Gratitude donc, chère Sarah, pour ce récit courageux, exigeant, nous permettant d'atteindre à la précieuse Quintessence.

Quatrième de couverture

Une double rupture survient dans la vie de la narratrice : la séparation avec l’homme de sa vie, et la mort de son frère.
Aidée jusqu’alors dans l’acquisition d’une maison de campagne, baptisée La maison du Désert, elle décide de tout faire pour la garder. Mais en retrouvant un cahier d’écolière où furent autrefois tracées les premières lignes d’un conte, elle va littéralement basculer dans l’écriture.
Sous l’œil attentif d’un ami du voisinage, elle va remonter le temps et découvrir, derrière l’amère répétition des séparations, une histoire enfouie où les larmes qui coulent encore portent le rêve d’un haut poème.
Véritable roman dans le roman, dont l’un éclairera l’autre par incidences croisées, suscitant peu à peu des réponses aux drames vécus.

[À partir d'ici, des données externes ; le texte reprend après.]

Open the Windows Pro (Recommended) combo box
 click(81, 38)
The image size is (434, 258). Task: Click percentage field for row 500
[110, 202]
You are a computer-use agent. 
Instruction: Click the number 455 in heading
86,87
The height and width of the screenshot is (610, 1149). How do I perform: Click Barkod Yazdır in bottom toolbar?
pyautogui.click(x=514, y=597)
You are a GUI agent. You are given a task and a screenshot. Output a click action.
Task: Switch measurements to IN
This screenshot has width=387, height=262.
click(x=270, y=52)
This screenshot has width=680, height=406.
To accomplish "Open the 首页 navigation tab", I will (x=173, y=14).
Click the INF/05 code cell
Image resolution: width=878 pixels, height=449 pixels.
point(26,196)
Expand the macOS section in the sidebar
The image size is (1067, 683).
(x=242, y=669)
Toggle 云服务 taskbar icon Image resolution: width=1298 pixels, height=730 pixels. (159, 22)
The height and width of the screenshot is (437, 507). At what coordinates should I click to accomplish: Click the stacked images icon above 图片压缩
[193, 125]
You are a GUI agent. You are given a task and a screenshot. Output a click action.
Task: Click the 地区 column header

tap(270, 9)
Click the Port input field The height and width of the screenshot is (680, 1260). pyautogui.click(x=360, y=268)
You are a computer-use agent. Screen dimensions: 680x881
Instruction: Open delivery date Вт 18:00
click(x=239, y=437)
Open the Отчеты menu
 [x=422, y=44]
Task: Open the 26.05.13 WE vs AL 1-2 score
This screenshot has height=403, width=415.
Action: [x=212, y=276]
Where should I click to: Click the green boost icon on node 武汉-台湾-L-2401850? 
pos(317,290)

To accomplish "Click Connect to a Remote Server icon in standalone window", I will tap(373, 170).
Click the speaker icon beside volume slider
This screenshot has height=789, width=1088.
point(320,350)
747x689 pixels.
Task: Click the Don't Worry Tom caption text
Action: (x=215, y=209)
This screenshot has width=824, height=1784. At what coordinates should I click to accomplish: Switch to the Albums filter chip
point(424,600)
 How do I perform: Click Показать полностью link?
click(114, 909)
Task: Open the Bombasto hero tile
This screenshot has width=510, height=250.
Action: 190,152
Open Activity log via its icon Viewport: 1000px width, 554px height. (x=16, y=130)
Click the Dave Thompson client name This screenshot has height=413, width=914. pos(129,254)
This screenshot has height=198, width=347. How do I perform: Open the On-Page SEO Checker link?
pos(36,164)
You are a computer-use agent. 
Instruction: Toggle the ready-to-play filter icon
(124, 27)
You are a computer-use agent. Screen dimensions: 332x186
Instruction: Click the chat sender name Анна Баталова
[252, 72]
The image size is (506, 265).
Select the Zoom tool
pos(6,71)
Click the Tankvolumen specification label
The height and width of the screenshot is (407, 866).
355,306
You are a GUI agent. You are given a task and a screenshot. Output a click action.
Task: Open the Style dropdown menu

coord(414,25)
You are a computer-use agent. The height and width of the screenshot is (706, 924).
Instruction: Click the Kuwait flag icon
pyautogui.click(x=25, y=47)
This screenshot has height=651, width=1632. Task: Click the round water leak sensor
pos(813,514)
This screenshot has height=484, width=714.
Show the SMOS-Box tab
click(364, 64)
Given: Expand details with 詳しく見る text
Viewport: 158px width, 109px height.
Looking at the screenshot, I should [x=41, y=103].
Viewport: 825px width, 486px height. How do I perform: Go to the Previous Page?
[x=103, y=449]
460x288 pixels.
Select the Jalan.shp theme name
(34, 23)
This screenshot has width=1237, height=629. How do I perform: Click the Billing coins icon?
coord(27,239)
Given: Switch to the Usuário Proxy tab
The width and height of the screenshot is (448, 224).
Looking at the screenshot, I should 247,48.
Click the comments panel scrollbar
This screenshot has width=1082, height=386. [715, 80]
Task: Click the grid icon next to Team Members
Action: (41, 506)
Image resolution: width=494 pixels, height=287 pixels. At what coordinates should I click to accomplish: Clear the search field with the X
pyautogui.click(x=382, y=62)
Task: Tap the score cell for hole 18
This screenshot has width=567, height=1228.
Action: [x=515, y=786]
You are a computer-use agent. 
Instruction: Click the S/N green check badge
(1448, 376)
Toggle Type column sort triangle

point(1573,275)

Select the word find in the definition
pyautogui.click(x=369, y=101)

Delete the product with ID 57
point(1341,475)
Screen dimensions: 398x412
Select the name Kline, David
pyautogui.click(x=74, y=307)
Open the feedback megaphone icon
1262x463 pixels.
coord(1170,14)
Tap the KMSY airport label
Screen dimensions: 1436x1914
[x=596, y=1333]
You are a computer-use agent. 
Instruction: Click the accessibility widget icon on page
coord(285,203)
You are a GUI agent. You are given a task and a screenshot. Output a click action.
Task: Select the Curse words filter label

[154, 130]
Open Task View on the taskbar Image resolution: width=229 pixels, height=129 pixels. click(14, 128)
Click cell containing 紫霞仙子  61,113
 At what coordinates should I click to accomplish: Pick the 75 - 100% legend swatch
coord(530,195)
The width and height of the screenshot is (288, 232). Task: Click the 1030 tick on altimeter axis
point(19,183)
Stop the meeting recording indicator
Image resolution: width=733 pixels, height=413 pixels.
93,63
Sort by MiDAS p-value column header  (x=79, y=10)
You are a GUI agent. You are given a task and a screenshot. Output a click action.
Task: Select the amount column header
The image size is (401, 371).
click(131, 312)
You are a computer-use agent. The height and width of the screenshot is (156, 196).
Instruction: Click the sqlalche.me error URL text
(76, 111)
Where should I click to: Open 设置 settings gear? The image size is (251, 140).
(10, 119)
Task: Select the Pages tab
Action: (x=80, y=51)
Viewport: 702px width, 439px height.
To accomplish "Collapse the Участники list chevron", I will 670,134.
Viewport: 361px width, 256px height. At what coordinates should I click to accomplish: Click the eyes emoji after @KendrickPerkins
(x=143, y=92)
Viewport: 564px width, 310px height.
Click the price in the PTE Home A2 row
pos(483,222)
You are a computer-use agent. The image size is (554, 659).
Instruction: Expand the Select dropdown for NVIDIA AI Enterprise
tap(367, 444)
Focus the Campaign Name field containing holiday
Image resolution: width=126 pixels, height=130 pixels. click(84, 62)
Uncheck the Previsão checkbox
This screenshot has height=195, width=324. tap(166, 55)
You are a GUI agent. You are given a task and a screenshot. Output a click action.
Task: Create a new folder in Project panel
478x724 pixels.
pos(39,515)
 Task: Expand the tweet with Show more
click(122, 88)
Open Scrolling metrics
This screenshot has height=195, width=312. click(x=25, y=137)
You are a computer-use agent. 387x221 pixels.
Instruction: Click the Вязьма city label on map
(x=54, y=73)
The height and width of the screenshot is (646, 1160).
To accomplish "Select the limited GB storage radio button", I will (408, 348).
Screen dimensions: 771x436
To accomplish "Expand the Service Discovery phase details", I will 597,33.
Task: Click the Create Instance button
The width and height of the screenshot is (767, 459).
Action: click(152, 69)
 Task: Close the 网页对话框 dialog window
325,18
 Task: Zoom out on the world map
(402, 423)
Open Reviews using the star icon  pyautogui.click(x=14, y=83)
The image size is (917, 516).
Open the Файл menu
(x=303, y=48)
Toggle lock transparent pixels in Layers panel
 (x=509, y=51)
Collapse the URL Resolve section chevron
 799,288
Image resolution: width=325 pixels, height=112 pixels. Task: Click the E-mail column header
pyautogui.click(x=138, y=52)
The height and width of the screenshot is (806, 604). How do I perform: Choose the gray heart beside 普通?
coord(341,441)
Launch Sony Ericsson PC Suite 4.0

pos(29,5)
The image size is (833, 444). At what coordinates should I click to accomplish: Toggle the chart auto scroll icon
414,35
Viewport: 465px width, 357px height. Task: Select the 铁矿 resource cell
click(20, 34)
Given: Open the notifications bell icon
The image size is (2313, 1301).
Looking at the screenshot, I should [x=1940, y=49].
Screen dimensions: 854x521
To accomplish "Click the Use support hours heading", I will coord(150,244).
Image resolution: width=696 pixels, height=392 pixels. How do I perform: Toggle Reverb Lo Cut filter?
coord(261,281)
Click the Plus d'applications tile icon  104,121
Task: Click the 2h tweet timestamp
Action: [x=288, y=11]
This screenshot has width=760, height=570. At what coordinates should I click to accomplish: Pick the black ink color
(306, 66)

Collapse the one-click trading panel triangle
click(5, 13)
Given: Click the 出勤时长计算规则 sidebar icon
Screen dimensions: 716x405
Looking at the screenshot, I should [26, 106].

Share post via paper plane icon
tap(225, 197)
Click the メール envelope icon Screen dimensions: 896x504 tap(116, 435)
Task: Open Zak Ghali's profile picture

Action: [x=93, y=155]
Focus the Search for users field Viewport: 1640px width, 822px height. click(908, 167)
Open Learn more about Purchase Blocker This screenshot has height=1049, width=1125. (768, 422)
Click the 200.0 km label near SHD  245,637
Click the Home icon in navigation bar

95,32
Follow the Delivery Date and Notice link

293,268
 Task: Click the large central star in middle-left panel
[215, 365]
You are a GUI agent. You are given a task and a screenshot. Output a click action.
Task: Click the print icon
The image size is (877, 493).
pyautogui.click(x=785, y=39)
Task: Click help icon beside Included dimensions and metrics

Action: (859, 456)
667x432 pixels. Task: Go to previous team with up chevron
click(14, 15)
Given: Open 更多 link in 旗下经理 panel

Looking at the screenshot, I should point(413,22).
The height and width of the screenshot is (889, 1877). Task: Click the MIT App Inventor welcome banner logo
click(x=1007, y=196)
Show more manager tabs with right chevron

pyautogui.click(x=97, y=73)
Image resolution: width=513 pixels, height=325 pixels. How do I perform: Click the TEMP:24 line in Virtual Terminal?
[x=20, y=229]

Roman qui se déroule dans plusieurs temps et plusieurs lieux, Paris, la maison du Désert, le bord du lac Léman où se trouve la digue, – laquelle va se retrouver partout dans sa vocation à séparer autant qu’à protéger – on assiste ici aux singuliers pouvoirs de l’écriture, capable de transporter la narratrice et le lecteur dans le tournis des temps, passé, présent et futur, où réalité et fictin savent s’inverser de manière féconde et offrir, au-delà d’une compréhension des événements, une réelle délivrance, une délivrance en partage.

Avec Jours de la Digue, Sarah Jalabert propose une histoire à jamais en devenir qui pourrait bien être celle de chacun d’entre nous.